瑞巴派特缓释片的处方优选及稳定性考察

Optimization and stability study of the formulation of Rebamipide sustained-release tablets

目的 优选瑞巴派特缓释片处方,并考察所制片剂的稳定性。方法 在单因素考察的基础上,采用中心点复合设计-响应面法,以羟丙甲纤维素K100M(HPMC K100M)和泊洛沙姆188的用量作为考察因素,以缓释片在0.5、2、6、10、12 h时体外累积释放度(Y0.5、Y2、Y6、Y10、Y12)的综合评分(Y)、体外累积释放曲线的相关系数(R)及黏冲程度(N)为评价指标进行处方优化并验证;对按最优处方所制片剂的稳定性进行考察。结果 瑞巴派特缓释片最优处方为瑞巴派特150.0 mg、L-精氨酸75.0 mg、泊洛沙姆18865.6 mg(13.12%)、HPMC K100M 114.5 mg(22.90%)、微晶纤维素适量、微粉硅胶5 mg(1%),总处方量为500 mg。经3次验证实验证实,缓释片中瑞巴派特的含量分别为100.61%、98.69%、99.01%,所制缓释片可持续12 h释药,体外累积释放度≥90%,且重复性良好。Y、N、R 3个指标的实测值与预测值的偏差均小于10%。稳定性考察中,光照会使含量略下降;在温度25℃、相对湿度(90±5)%条件下放置10 d后,片剂从第5天起出现膨胀、开裂、释放速率减慢现象;高温实验和加速、长期稳定性实验中,片剂的性状无明显变化,含量及体外累积释放度与第0天或第0个月相比无明显差异。结论 成功优化瑞巴派特缓释片处方;所得缓释片具有缓释效果,应于干燥条件下遮光保存。
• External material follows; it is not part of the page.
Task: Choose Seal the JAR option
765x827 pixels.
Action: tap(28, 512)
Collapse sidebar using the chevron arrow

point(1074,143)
OBJECTIVE To optimize the formulation of Rebamipide sustained-release tablets and investigate its stability.METHODS On the basis of single factor investigation,the central composite design-response surface method was adopted to optimize and validate the formulation using the dosage of hypromellose K100M(HPMC K100M)and poloxamer 188 as factors,comprehensive scores(Y)of the in vitro cumulative release(Y0.5,Y2,Y6,Y10,Y12)of sustained-release tablets at 0.5,2,6,10 and12 h,correlation coefficient of in vitro cumulative release curve(R)and viscosity(N)as evaluation indexes. The stability of the optimized prescription was validated. RESULTS The optimized formulation was as follows:rebamipide 150.0 mg,L-arginine 75.0mg,poloxamer 188 65.6 mg(13.12%),HPMC K100M 114.5 mg(22.90%),microcrystalline cellulose proper amount,micropowder silica gel 5 mg(1%),and the total prescription amount was 500 mg. According to 3 validation experiments,the contents of rebamipide in sustained-release tablets were 100.61%,98.69% and 99.01%,respectively. The obtained sustained-release tablets released for 12 h continuously,with in vitro cumulative release ≥90%,with good repeatability. The deviation between the real values and the predicted values of the 3 indicators Y,N and R were all less than 10%. In the stability tests,light would silightly reduce the content after 10 days of storage at 25 ℃ and relative humidity(90±5)%,the tablets expanded and split from the 5th day,and the release rate slowed down;in high temperature,accelerated and long-term stability tests,the properties of the tablets have no significant changes,and the content and in vitro cumulative release have no significant differences compared with the 0th day or 0th month. CONCLUSIONS Successfully optimized the formlation of Rebamipide sustained-release tablets. The sustainedrelease tablets obtained have sustained-release effect and should be stored in a dark place under dry conditions.